= Required actions =
a – Answer these questions from the piece below about organisms named after famous people, using only what it states:
(i) What endings does a species name from one man's name often have?
(ii) What ending is often used for a name honoring two or more women?
(iii) How many eponymous organisms does Charles Darwin have?
b – Duplicate the stretch from "This list includes" through "not otherwise notable." of the piece below about organisms named after famous people.
c – Go on with the piece below about organisms named after famous people, picking up after its last sentence.

= Source extract =

--- START ---

= List of organisms named after famous people =

In biological nomenclature, organisms often receive scientific names that honor a person. A taxon (e.g., species or genus; plural: taxa) named in honor of another entity is an eponymous taxon, and names specifically honoring a person or persons are known as patronyms. Scientific names are generally formally published in peer-reviewed journal articles or larger monographs along with descriptions of the named taxa and ways to distinguish them from other taxa. Following rules of Latin grammar, species or subspecies names derived from a man's name often end in -i or -ii if named for an individual, and -orum if named for a group of men or mixed-sex group, such as a family. Similarly, those named for a woman often end in -ae, or -arum for two or more women. There are exceptions such as Strumigenys ayersthey.

This list includes organisms named after famous individuals or ensembles (including bands and comedy troupes), but excludes companies, institutions, ethnic groups or nationalities, and populated places. It does not include organisms named for fictional entities (which can be found in the List of organisms named after works of fiction), for biologists or other natural scientists, (Note: Charles Darwin, for instance, has over 300 eponymous organisms.) nor for associates or family members of researchers who are not otherwise notable.

--- END ---

= Dataset records =
--- START ---

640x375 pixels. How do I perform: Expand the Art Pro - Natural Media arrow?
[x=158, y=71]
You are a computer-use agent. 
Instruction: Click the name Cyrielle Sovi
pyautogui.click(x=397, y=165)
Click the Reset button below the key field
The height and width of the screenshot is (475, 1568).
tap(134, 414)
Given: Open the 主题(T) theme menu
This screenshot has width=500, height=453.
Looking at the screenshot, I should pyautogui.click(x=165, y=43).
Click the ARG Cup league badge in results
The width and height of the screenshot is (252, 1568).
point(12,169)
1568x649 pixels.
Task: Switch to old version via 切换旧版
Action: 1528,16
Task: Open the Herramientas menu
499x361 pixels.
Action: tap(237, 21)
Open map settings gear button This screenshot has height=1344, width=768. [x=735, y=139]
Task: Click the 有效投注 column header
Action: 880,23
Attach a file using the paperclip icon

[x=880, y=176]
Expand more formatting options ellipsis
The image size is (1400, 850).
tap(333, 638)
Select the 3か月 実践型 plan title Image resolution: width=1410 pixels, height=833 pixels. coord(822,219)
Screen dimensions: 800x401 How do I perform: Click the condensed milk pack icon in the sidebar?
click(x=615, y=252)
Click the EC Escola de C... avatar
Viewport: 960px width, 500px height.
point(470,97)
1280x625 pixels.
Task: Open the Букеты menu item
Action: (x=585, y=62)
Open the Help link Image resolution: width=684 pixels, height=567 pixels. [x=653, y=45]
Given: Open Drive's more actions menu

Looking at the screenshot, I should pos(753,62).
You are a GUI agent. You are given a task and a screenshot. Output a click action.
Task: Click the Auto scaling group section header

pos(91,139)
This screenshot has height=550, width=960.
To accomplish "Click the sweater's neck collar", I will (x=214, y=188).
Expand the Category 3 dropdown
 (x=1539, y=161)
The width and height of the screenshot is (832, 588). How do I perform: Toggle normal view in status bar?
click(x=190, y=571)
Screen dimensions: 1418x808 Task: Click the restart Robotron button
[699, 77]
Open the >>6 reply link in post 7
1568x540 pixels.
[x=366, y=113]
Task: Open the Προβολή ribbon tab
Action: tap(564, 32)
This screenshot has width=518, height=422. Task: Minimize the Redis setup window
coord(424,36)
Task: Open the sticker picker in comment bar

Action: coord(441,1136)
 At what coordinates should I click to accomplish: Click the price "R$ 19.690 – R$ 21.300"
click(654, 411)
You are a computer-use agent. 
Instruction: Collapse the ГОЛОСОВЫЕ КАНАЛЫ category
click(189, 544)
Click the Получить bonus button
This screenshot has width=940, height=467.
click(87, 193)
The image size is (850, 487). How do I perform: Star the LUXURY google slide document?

--- END ---

= Results of the tasks =
a –
(i) -i or -ii
(ii) -arum
(iii) Over 300

b –
This list includes organisms named after famous individuals or ensembles (including bands and comedy troupes), but excludes companies, institutions, ethnic groups or nationalities, and populated places. It does not include organisms named for fictional entities (which can be found in the List of organisms named after works of fiction), for biologists or other natural scientists, (Note: Charles Darwin, for instance, has over 300 eponymous organisms.) nor for associates or family members of researchers who are not otherwise notable.

c –
The scientific names are given as originally described (their basionyms): subsequent research may have placed species in different genera, or rendered them taxonomic synonyms of previously described taxa. Some of these names are unavailable in the zoological sense or illegitimate in the botanical sense due to senior homonyms already having the same name.

== Lists ==
- List of organisms named after famous people (born before 1800)
- List of organisms named after famous people (born 1800–1899)
- List of organisms named after famous people (born 1900–1924)
- List of organisms named after famous people (born 1925–1949)
- List of organisms named after famous people (born 1950–1974)
- List of organisms named after famous people (born 1975–present)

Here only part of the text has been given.